Наиболее подходящей для бюрократии системой является теория факторов. Возникает она, разумеется, на более широкой основе — общественного разделения труда и, в частности, отделения умственного труда от физического. Только на этих путях человек выходит из первобытного хаотического монизма. Но законченная система факторов, превращающая человеческое общество, а за ним и весь мир в продукт взаимодействия, так сказать, междуведомственных сношений, различных факторов или административных сил, из которых каждому поручена своя особая область ведения (или заведования) — такая система могла быть возведена в перл создания только при наличии возвышающейся над обществом бюрократической иерархии с ее министерствами и департаментами. Бюрократическая система, как свидетельствует опыт, всегда нуждается в персональном управлении.
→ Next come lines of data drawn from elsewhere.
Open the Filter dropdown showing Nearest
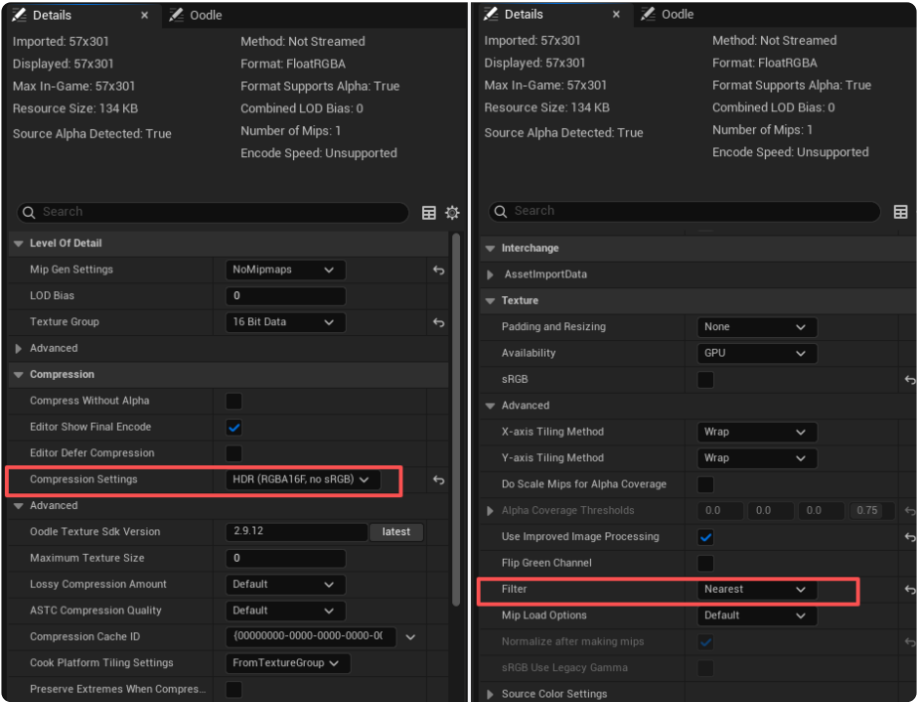The image size is (918, 702). [756, 590]
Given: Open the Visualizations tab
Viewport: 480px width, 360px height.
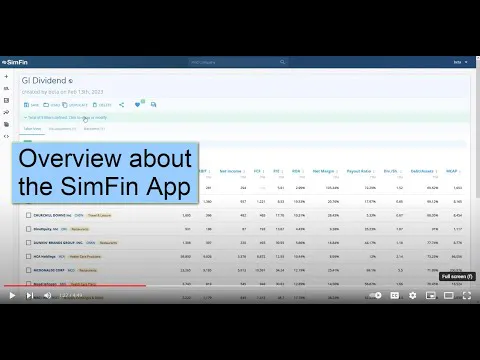Looking at the screenshot, I should 62,129.
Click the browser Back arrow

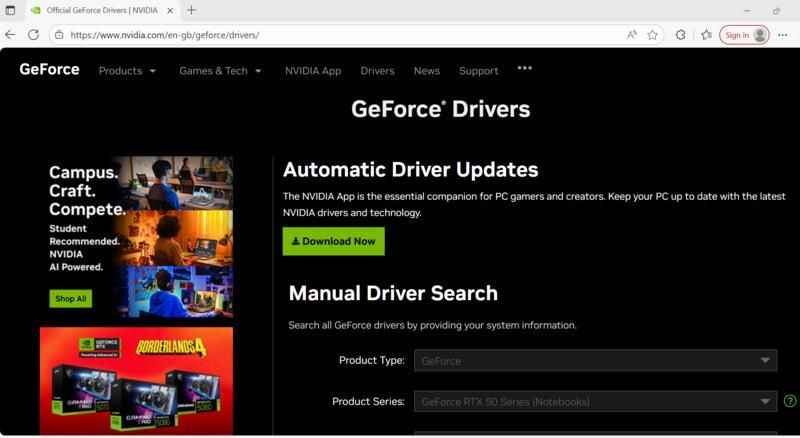[10, 35]
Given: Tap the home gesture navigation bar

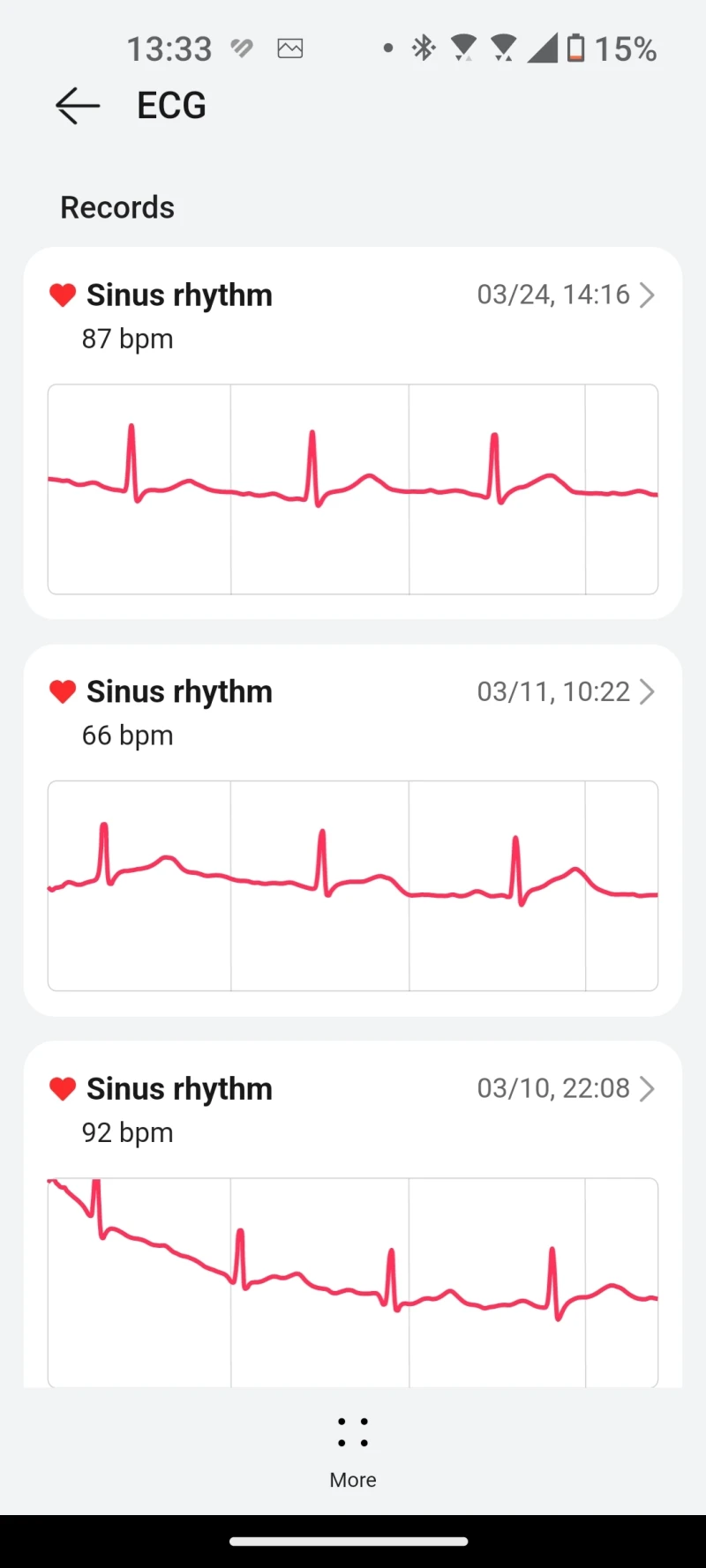Looking at the screenshot, I should click(349, 1542).
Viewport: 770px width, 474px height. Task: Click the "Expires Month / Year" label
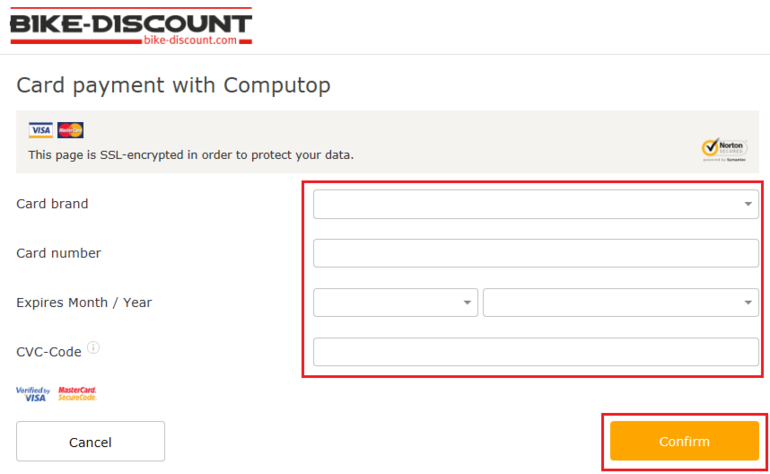click(x=84, y=302)

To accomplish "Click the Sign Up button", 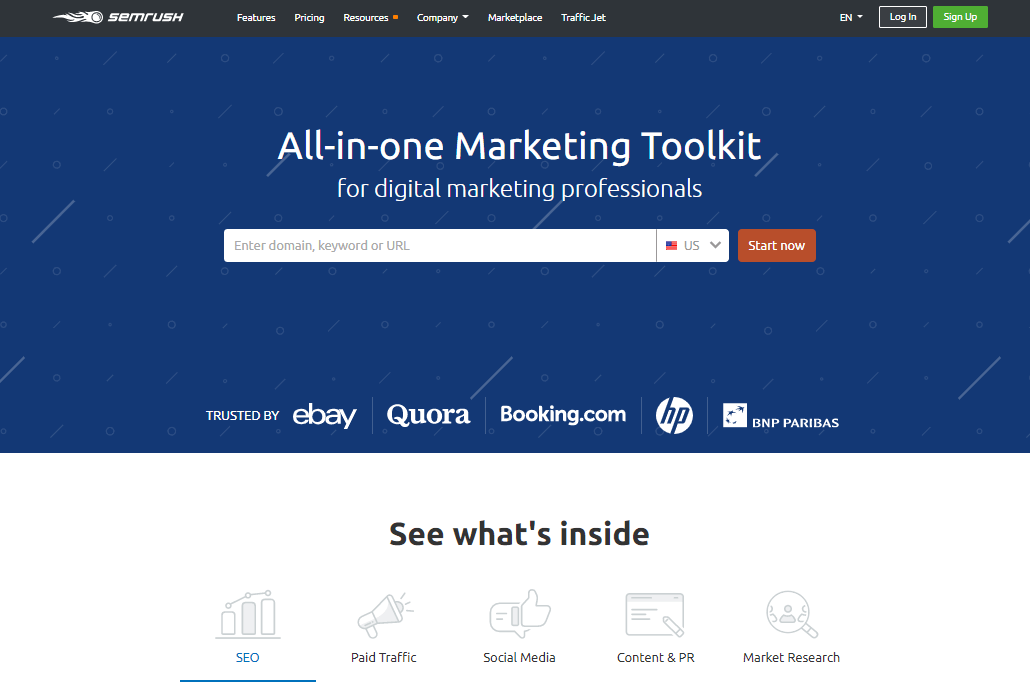I will pos(960,17).
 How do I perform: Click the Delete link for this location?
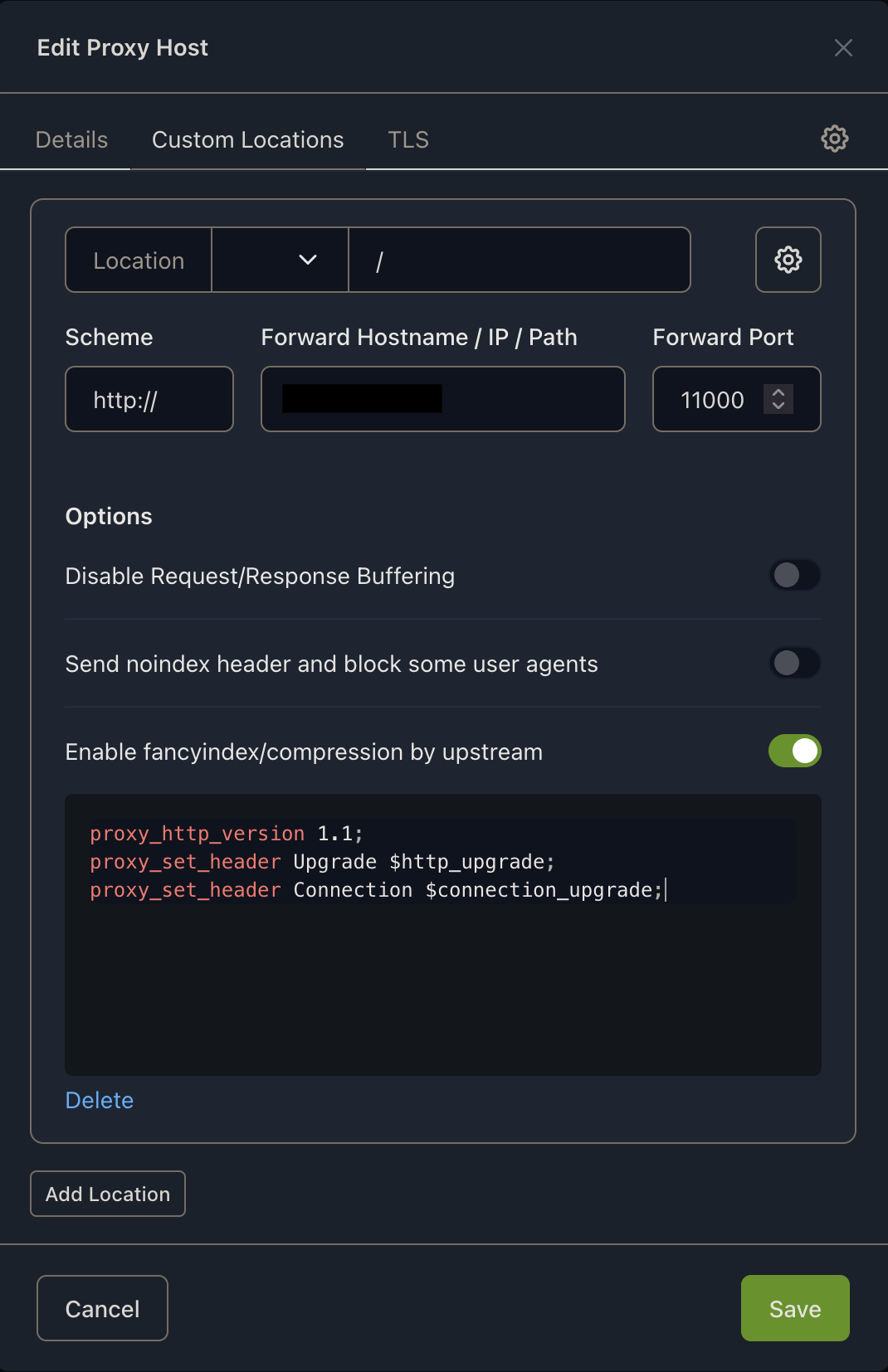pyautogui.click(x=100, y=1100)
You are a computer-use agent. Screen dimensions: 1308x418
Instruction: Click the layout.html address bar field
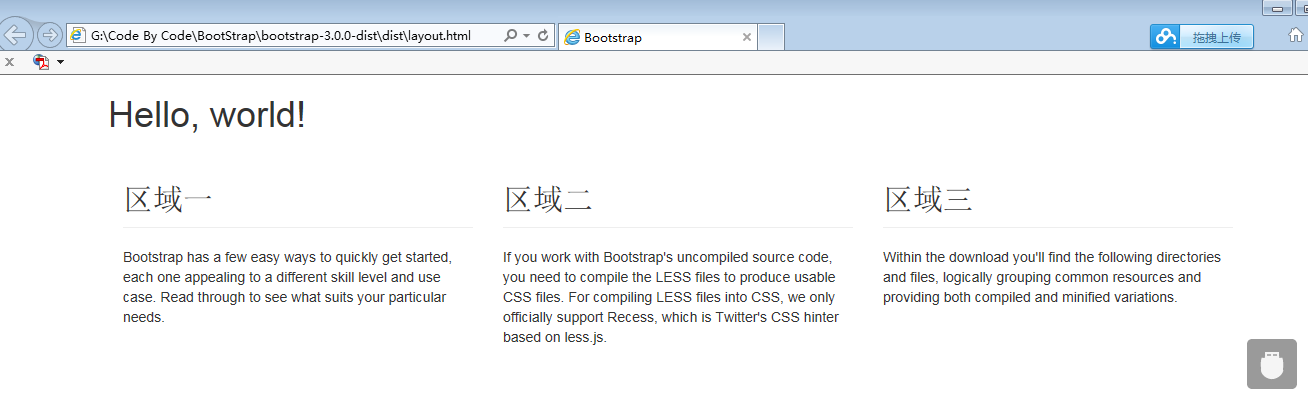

Первоначально бюрократия развивается под монархией, имея свою исторически унаследованную точку опоры — сверху. Но и в республиканских странах бюрократизм не раз порождал или воспроизводил цезаризм, бонапартизм, личную диктатуру фашизма, как только соотношение основных классов открывало для бюрократии возможность высшей силы и увенчания.

Теория самодовлеющих факторов в обществе, как и в природе, в конце концов, так же нуждается в единоличном увенчании, как и олигархия властных министров. Но если практически неотразим вопрос о том, кто же будет направлять и согласовывать деятельность более или менее безответственных министров бюрократии, если на деле не будет сверхминистра и сверхбюрократа, то теоретически такой же вопрос возникает по отношению к теории факторов в обществе, как и в природе. Кто же поставил эти факторы на их место и снабдил их необходимой компетенцией? Словом, если бюрократизм нуждается в царе и в диктаторе, хотя бы и плохоньком, то теоретический плюрализм факторов нуждается в боге, хотя бы и в самом легковесном. Французские роялисты не без остроумия обвиняют бюрократическую систему третьей республики[531] в том, что у нее «дыра наверху». Условия сложились так, что буржуазная Франция, управляемая бюрократией под прикрытием парламентаризма, вынуждена жить уже более полувека с «дырой наверху». То же самое наблюдается и в философии, особенно общественно-исторической. Она далеко не всегда находит у себя мужество заткнуть «верхнюю дыру» сверхфактором божества, предоставляя миру управляться методами просвещенной олигархии.

В сущности, теория факторов не обходится без божества, она только раздробляет его всемогущество между несколькими более или менее равноправными владыками: экономикой, политикой, правом, моралью, наукой, религией, эстетикой и пр. Каждый из этих факторов имеет своих субагентов, число которых увеличивается или уменьшается в зависимости от удобств административного управления, то бишь теоретического познания. Сила власти во всяком случае исходит сверху вниз, от факторов к фактам. В этом идеалистичность всей системы. Факторы, которые являются по сути дела ничем иным, как суммарным названием для группы однородных фактов, наделяются особой, имманентной, т. е. внутренне присущей им силой для управления подведомственными им фактами. Совершенно так же, как бюрократ, даже и республиканский, обладает необходимой благодатью, хотя бы и секуляризованной, для управления делами своего ведомства. Доведенная до конца теория факторов есть особая и очень распространенная разновидность имманентного идеализма.

Дробление природы на факторы было той необходимой ступенью, по которой человеческое сознание поднималось из первобытного хаоса. Но вопрос о взаимодействии факторов, об их компетенции и об их происхождении только и ставит по-настоящему основные теоретические проблемы. Тут приходится либо подниматься вверх к акту творения и творцу, либо спускаться вниз к земной коре, продуктом которой является человек, к природе, к материи. Материализм не просто отбрасывает факторы, как диалектика не отбрасывает логику. Материализм пользуется факторами как системой классификации явлений, которые, как бы ни была утонченна духовная их природа, исторически всегда исходят от производственных основ общества, а естественно-исторически — от материальных основ природы.